Select each line of the material below that contains the string "Task", and copy those lines out.

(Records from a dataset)
-- BEGIN --
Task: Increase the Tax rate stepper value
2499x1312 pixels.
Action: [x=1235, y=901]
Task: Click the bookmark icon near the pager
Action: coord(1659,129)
-- END --
> [The reply]
Task: Increase the Tax rate stepper value
Task: Click the bookmark icon near the pager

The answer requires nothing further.